Очередной раунд беспорядков в Египте показывает, насколько шаткой является постреволюционная "стабильность" в арабском мире. Страна демонстрирует классический образец ситуации, когда единственным действительно стабильным фактором является перманентная "турбулентность". При этом египетский сценарий де-факто воспроизводится и в Тунисе, где противостояние местной ветви братьев-мусульман и светских группировок постепенно переходит в острую фазу.

Предпосылки для радикализации в Египте, как и в большинстве других арабских стран, имеют долгосрочный характер. Ситуацию там можно считать "канонической" - настолько детально она соответствует стандартному "революционному" сценарию.

Формально Египет образца 2011 года (вероятно, когда-нибудь ему предстоит стать в массовом сознании "Египтом, который мы потеряли") выглядел как воплощение стабильного развития. За тридцатилетний период правления Мубарака египетский ВВП увеличился в 4,5 раза, при этом в "нулевых" темпы его роста стали особенно высокими.

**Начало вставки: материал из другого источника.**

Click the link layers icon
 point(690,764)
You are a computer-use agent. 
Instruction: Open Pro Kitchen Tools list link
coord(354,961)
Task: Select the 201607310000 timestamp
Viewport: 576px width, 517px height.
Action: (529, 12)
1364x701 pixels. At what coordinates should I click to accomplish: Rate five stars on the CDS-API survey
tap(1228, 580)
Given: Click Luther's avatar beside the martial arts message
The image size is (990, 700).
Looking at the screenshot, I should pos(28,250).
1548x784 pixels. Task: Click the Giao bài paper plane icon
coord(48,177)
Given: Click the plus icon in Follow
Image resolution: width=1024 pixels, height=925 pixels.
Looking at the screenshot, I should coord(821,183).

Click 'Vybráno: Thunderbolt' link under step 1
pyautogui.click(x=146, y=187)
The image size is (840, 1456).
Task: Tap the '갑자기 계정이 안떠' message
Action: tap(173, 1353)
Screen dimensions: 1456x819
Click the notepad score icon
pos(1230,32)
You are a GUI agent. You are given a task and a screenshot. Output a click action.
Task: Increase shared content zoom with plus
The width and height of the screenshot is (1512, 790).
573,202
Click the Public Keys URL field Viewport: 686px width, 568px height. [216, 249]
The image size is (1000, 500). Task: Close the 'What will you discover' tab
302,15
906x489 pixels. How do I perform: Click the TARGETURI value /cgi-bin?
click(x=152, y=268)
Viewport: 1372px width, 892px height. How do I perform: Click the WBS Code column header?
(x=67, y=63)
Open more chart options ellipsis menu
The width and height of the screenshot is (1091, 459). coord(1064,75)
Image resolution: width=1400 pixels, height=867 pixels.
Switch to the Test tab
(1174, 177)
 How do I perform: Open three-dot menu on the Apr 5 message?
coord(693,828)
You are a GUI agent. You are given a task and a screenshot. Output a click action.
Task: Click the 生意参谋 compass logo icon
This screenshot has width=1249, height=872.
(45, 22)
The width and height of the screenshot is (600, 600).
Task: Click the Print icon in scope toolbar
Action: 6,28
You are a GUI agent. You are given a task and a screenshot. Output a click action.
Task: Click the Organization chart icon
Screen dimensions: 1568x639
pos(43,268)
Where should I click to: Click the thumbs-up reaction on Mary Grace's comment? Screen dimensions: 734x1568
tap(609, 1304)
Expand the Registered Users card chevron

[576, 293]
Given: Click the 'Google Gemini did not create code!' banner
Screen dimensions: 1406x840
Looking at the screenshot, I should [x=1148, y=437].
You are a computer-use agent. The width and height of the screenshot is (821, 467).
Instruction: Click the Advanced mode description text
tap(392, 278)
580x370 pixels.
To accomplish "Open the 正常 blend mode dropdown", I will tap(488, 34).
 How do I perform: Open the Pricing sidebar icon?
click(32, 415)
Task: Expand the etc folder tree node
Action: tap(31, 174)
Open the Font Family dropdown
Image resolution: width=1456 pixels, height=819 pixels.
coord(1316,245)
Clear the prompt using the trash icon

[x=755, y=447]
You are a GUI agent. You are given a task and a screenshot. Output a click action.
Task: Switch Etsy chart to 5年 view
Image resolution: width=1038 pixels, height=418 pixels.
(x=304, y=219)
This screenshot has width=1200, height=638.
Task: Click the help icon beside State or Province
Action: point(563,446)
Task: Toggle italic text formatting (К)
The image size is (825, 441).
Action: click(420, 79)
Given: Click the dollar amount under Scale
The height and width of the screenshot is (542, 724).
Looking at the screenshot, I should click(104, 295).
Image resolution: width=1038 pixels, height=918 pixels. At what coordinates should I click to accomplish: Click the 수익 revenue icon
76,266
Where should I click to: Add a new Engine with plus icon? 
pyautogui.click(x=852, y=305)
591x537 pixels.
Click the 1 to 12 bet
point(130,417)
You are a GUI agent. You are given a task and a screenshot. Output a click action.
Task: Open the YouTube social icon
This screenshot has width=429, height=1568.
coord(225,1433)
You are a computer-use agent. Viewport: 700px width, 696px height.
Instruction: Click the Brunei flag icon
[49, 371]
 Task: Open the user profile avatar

Уровень безработицы в Египте был ниже, чем, например, в США, и после периода роста в первой половине прошлого десятилетия резко снизился после 2005-го - практически, до исходного уровня. Социальное расслоение в стране было менее выражено, чем, например, в среднем по ЕС, или в весьма социалистической Франции. Уровень потребления был вполне приемлем - 30% населения страдали от переедания и при этом 85% получали субсидии на питание. Количество населения, живущего в крайней бедности (1 доллар в день), выглядело типичным для развитых, а не развивающихся стран (менее 2%). По уровню коррупции Египет находился на восьмидесятом месте в мире с вполне обычными для развивающихся стран показателями.

Иными словами, внешне предпосылок для революции не было. Тем не менее, за фасадом "Египта, который мы потеряли" скрывались предпосылки для обвала. Начнём с наиболее фундаментального фактора.

Джек Голдстоун, "Революции и восстания в современном мире": "быстрый рост (численности) молодежи может подорвать существующие политические коалиции, порождая нестабильность. Большие когорты молодежи зачастую привлекают новые идеи или гетеродоксальные религии, бросающие вызов старым формам власти. К тому же поскольку большинство молодых людей имеют меньше обязательств в плане семьи и карьеры, они относительно легко мобилизуются для участия в социальных или политических конфликтах. Молодежь играла важнейшую роль в политическом насилии на протяжении всей письменной истории, и наличие "молодежного бугра" (необычно высокой пропорции молодежи в возрасте 15-24 лет в общем взрослом населении) исторически коррелировало с временами политических кризисов. Большинство крупных революций... - (включая) большинство революций ХХ века в развивающихся странах - произошли там, где наблюдались особо значительные молодежные бугры".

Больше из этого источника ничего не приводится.